### Supplied data
------------------------
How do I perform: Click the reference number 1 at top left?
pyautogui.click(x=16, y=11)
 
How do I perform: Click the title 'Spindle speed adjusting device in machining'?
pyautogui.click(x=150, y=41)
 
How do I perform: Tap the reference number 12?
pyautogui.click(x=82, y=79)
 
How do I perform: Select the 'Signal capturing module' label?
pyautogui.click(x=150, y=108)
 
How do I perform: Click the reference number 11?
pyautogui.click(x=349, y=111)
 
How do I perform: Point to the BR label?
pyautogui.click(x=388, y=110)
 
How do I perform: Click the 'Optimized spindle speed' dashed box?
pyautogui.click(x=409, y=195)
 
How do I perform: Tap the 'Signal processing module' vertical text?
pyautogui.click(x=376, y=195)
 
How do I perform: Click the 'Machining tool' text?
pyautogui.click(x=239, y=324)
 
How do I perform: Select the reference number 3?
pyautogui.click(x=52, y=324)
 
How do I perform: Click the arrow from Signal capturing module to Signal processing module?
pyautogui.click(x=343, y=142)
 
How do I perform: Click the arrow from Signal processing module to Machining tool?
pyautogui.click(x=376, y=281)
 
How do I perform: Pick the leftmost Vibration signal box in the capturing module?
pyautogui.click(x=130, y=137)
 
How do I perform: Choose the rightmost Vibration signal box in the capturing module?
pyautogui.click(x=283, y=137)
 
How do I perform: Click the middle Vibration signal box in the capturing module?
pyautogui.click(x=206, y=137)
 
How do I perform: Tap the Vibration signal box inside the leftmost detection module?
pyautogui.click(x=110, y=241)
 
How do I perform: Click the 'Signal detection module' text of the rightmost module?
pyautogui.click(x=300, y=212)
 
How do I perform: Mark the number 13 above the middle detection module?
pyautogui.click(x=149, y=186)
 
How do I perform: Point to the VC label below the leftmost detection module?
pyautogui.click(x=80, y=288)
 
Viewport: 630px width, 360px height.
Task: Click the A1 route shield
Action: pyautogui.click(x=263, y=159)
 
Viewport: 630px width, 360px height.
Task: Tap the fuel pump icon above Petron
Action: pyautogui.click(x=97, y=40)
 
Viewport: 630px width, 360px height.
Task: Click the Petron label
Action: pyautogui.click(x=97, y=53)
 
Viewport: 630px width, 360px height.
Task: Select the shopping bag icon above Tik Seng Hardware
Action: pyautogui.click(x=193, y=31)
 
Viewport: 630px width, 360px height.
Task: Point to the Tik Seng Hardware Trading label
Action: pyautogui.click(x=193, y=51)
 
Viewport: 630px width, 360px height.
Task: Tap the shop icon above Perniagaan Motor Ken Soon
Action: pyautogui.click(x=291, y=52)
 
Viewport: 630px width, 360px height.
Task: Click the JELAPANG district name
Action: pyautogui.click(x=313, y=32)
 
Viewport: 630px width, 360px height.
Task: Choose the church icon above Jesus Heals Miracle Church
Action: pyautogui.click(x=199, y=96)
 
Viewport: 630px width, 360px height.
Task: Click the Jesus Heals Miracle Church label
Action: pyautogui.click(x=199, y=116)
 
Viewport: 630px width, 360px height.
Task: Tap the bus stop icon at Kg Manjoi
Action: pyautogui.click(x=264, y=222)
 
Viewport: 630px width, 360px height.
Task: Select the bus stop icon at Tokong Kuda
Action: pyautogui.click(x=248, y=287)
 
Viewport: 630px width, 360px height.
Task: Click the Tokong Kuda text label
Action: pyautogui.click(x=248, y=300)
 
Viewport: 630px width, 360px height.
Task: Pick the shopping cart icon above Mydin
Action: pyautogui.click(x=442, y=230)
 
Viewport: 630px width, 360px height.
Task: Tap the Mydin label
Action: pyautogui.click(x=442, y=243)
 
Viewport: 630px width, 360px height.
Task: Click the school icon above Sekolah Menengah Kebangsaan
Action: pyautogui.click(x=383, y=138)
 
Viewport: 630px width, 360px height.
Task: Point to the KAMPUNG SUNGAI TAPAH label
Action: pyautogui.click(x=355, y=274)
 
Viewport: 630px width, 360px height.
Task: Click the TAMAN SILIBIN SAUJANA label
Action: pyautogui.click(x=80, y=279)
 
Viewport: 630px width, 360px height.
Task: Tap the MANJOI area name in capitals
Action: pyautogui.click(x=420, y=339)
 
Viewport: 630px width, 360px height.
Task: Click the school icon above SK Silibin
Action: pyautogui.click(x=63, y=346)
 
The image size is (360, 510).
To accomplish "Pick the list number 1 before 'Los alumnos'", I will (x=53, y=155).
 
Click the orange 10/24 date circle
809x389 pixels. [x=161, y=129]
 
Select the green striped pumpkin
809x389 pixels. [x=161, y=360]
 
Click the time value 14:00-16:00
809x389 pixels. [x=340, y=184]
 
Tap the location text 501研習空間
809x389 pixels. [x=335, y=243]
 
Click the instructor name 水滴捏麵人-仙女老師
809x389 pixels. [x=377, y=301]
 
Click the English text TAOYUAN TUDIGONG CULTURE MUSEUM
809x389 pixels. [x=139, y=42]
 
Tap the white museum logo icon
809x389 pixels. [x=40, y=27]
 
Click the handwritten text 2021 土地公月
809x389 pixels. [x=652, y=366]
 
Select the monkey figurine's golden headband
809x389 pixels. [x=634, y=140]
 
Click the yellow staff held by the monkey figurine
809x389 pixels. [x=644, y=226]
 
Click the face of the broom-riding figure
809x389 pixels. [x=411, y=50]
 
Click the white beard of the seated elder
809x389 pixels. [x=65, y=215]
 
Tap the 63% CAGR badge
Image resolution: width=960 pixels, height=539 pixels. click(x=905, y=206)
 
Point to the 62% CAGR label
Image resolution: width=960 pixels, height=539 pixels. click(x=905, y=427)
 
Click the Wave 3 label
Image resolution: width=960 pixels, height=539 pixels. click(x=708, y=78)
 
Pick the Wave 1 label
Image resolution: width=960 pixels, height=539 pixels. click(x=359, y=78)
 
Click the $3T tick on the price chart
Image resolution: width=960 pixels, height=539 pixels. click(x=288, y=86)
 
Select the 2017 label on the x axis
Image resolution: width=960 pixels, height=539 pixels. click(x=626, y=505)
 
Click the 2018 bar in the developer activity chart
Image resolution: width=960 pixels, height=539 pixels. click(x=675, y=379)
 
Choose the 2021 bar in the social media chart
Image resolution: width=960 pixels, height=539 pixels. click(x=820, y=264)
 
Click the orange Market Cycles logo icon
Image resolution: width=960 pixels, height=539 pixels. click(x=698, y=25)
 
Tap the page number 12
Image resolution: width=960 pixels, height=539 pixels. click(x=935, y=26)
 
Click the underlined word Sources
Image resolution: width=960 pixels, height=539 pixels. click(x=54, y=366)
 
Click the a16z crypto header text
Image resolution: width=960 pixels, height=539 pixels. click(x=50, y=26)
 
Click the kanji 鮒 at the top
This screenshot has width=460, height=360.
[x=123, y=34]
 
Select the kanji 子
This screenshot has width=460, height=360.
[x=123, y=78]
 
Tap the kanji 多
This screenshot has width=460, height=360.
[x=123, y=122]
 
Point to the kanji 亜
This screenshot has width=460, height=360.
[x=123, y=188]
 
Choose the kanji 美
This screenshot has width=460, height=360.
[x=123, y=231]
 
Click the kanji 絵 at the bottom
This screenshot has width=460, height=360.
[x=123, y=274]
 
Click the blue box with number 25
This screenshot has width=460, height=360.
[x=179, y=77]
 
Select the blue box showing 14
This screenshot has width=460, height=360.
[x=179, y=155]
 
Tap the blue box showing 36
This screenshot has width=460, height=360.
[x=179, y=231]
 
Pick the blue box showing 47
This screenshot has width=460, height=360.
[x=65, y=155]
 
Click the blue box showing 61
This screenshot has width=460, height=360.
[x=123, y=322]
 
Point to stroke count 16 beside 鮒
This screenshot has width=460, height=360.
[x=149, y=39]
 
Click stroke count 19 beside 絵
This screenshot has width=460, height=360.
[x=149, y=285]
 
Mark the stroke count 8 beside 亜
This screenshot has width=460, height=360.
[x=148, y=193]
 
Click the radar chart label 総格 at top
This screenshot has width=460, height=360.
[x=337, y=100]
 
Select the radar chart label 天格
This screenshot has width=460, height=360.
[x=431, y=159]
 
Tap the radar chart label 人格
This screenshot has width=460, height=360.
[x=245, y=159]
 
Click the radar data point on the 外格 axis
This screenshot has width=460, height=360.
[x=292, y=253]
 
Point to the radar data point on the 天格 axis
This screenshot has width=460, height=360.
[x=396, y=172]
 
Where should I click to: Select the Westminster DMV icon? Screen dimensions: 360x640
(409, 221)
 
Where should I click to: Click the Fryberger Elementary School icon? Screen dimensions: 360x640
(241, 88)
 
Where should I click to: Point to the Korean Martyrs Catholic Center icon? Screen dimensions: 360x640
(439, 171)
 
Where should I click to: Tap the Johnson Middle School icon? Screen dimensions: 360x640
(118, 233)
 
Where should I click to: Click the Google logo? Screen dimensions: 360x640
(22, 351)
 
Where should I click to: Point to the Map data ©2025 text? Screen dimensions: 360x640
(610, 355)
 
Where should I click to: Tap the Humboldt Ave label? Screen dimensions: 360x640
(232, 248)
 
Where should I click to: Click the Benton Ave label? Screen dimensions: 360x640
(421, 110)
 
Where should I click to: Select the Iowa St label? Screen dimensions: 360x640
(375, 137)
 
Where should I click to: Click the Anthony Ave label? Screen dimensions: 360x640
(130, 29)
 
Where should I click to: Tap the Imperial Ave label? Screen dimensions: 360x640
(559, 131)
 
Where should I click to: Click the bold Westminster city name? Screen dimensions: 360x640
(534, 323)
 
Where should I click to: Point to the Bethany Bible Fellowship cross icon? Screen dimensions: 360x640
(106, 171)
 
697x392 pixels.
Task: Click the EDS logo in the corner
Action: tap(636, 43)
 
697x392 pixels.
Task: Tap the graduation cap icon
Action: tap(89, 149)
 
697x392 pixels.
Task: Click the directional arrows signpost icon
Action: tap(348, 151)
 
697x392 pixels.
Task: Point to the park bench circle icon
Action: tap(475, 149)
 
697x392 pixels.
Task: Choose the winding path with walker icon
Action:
------------------------
### What the exercise asks
Copy the listing from the line with "Pick the blue box showing 47" to the line with "[x=149, y=285]", both included, and keep every line, requests too. Multiply each answer coordinate by 1.75 and round it to a whole number, rounding halves up.

### Solved exercise
Pick the blue box showing 47
This screenshot has width=460, height=360.
[x=114, y=271]
 
Click the blue box showing 61
This screenshot has width=460, height=360.
[x=215, y=564]
 
Point to stroke count 16 beside 鮒
This screenshot has width=460, height=360.
[x=261, y=68]
 
Click stroke count 19 beside 絵
This screenshot has width=460, height=360.
[x=261, y=499]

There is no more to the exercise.